Trump might be better than Hillary on foreign policy (my top issue), but he’s far too volatile to conclude that with any certainty, and he may well end up being catastrophically worse. The Clintons’ outrageous stoking of a war fervor over Russia is quite simply depraved and should disqualify them from reentering the White House.

Hillary’s ever-growing tangle of legal problems was long ago written off by Democrats as a “nothingburger,” but now it could cost her the election. There’d be some poetic justice to this eventuality, even if the consequence were the empowerment of an ill-tempered ogre who could easily take the country over the cliff with a single late-night tweet.
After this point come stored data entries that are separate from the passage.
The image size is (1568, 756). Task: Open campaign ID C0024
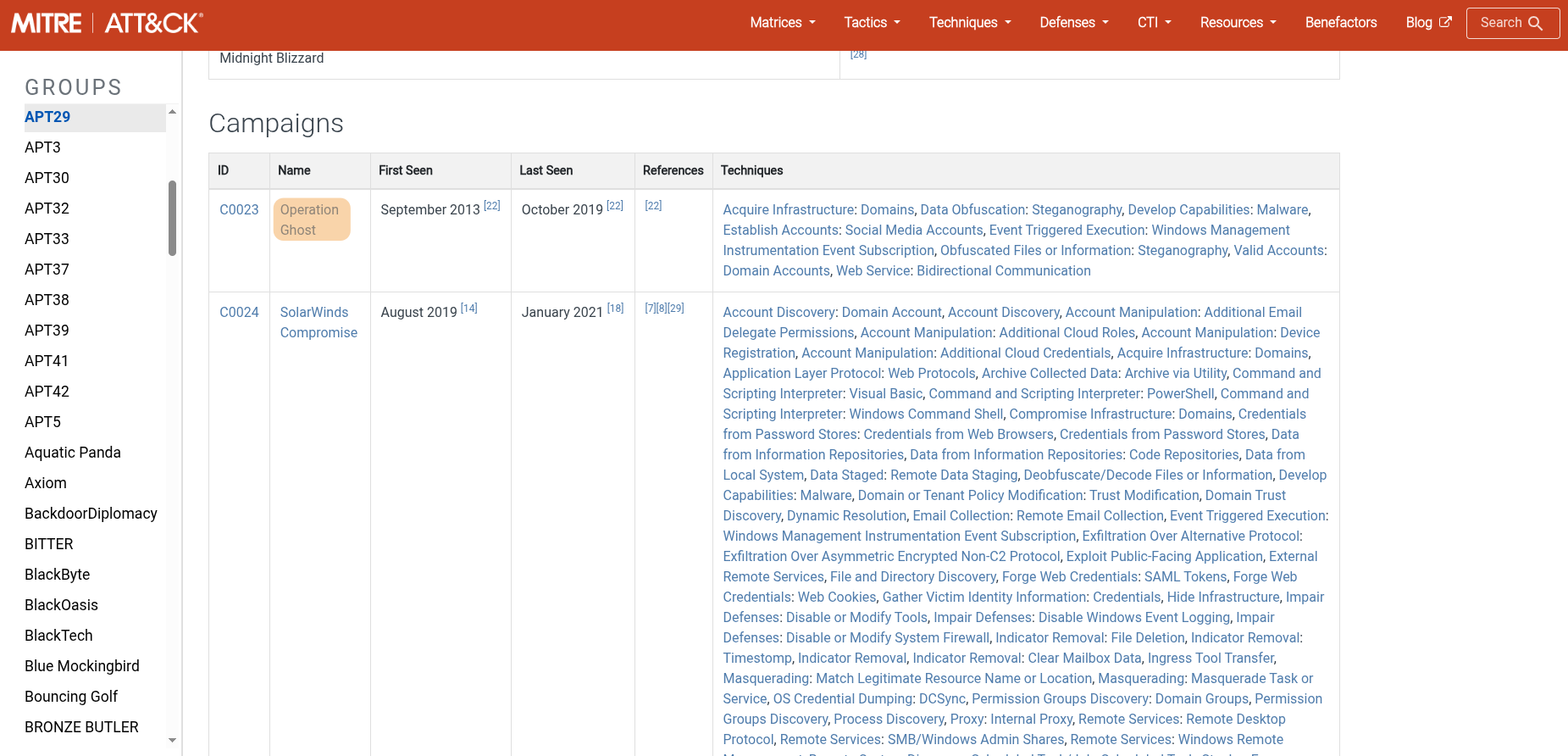click(239, 313)
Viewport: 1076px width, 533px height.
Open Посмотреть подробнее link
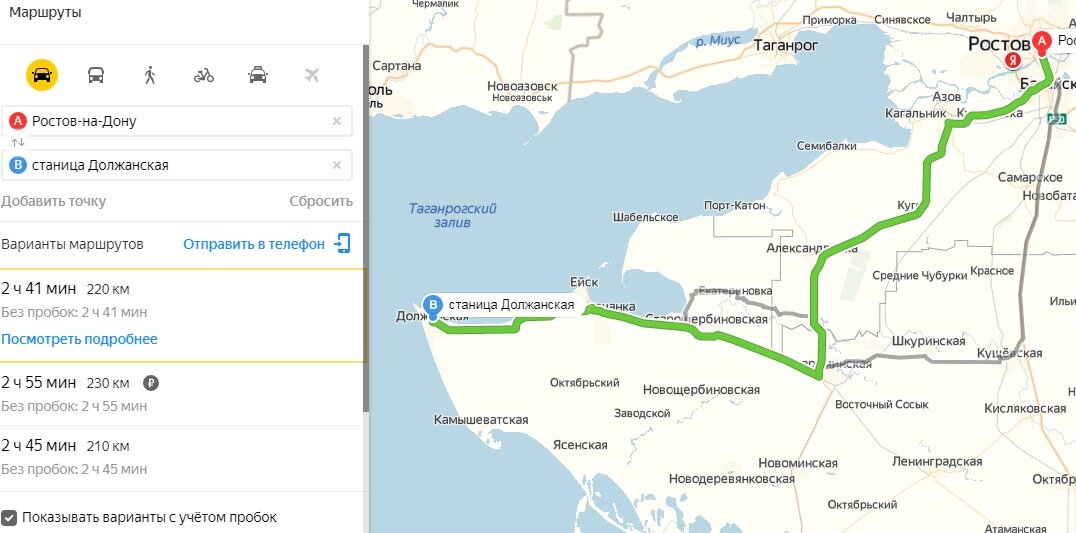pos(80,339)
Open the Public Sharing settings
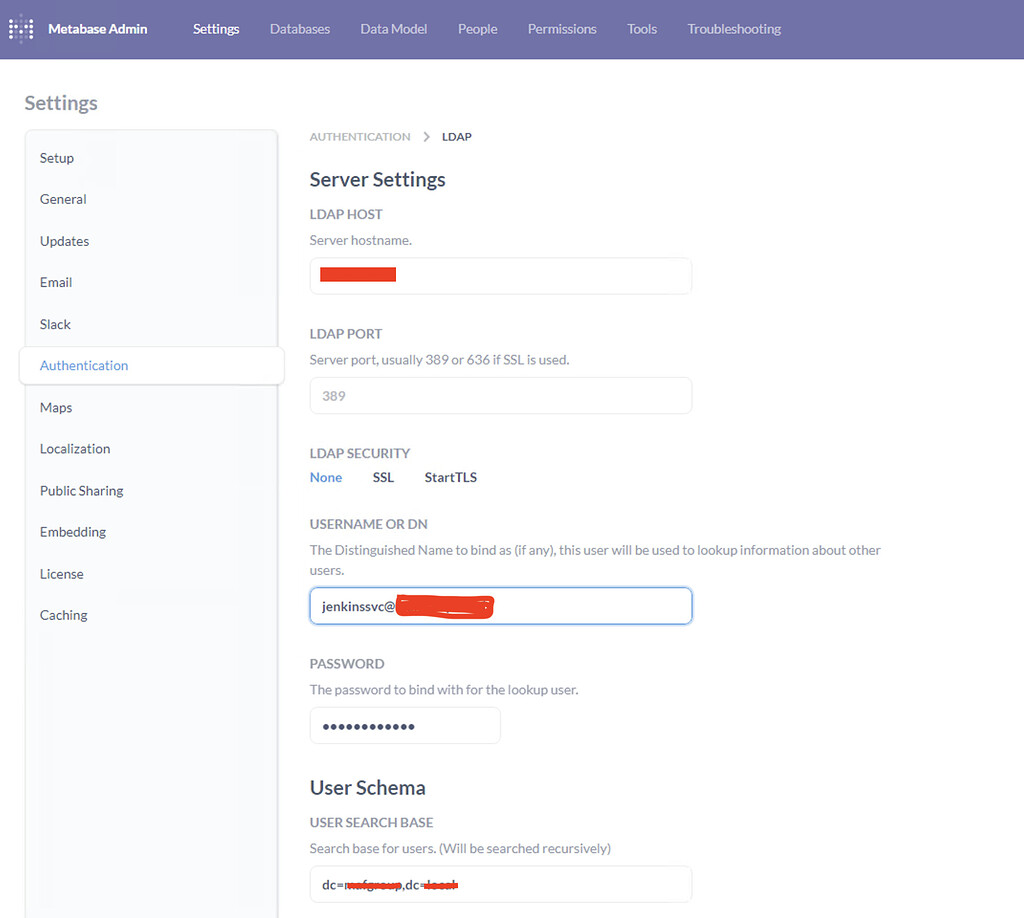The image size is (1024, 918). [x=81, y=490]
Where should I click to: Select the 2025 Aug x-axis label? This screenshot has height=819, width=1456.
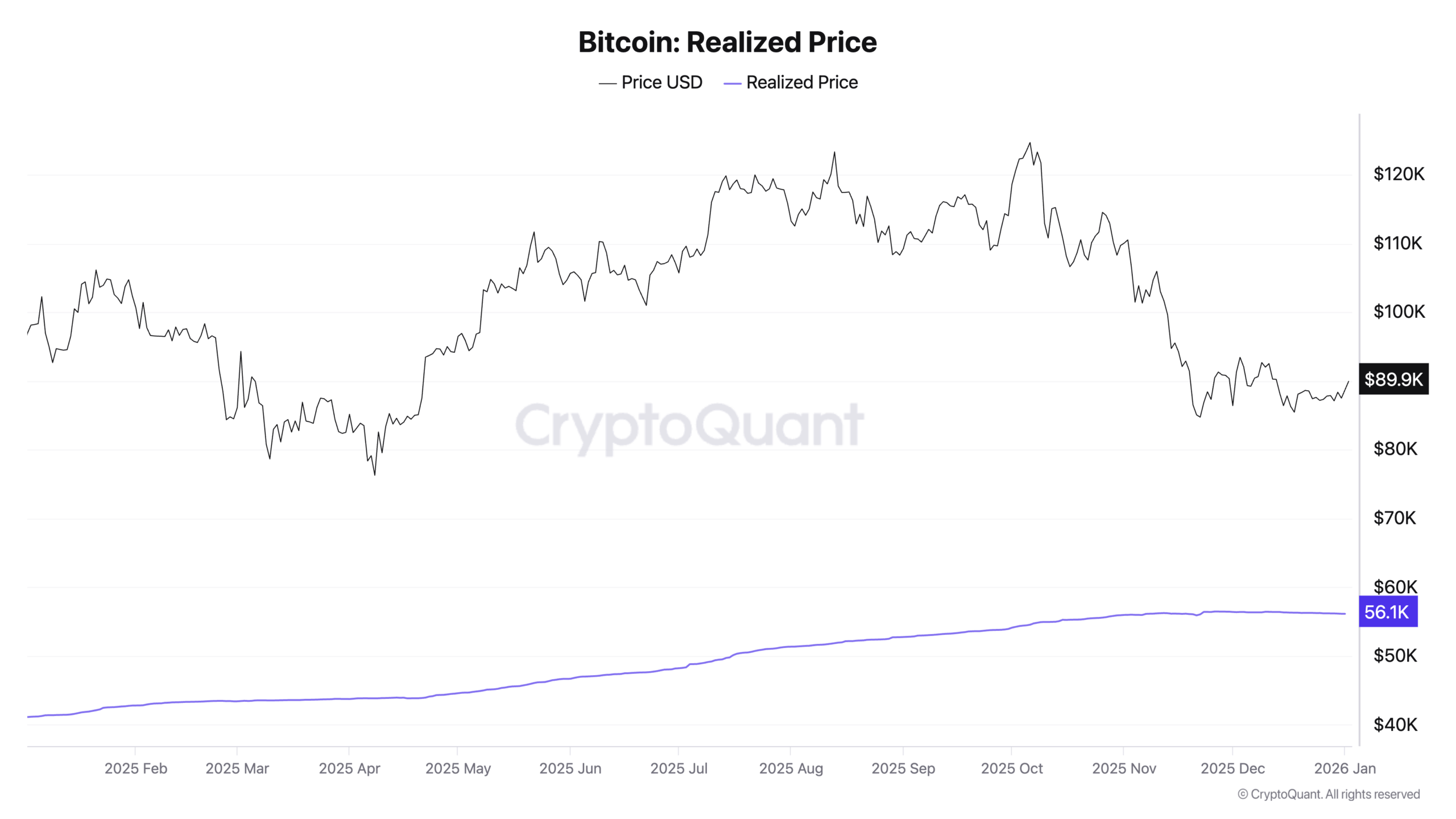(x=791, y=768)
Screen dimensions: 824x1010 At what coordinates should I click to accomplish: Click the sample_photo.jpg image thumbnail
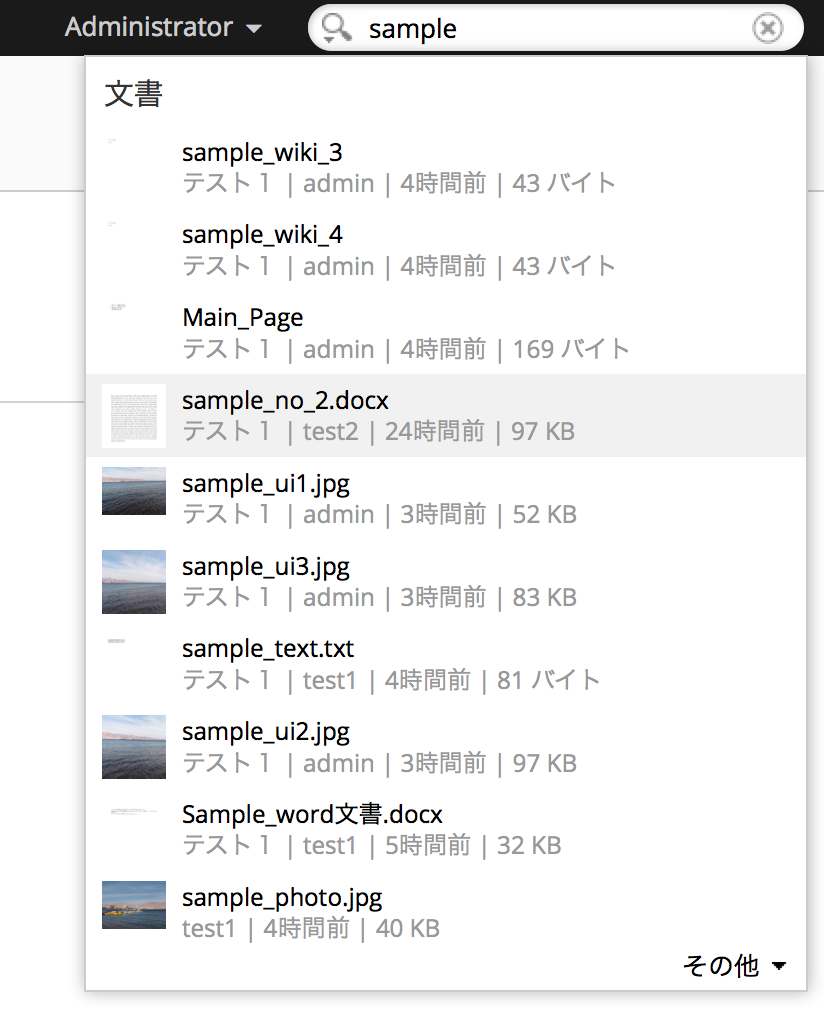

It’s possible that Trump could revert to his pre-campaigning days and again become a “New York City moderate” type, governing without any allegiance to movement-conservative orthodoxies and even potentially partnering with the left. Hillary would almost certainly be hobbled from day one by ethics investigations from Congress and the FBI, making her tenure truly a throwback to the scandal-plagued 1990s, which culminated in Bill Clinton’s impeachment. I wouldn’t rule out that same fate befalling Hillary.

Democrats deserve punishment for nominating a candidate with such severe legal problems, stifling a genuine populist insurgent in the most craven possible fashion (I supported Bernie Sanders but find his recent hectoring pro-Clinton conduct highly off-putting). Their shambolic, “rigged” primary process can’t be countenanced, nor can the 2016 electoral debacle as a whole, so I’ll do my small part in rejecting this horror show by declining to vote.

Michael Tracey is a journalist based in New York City.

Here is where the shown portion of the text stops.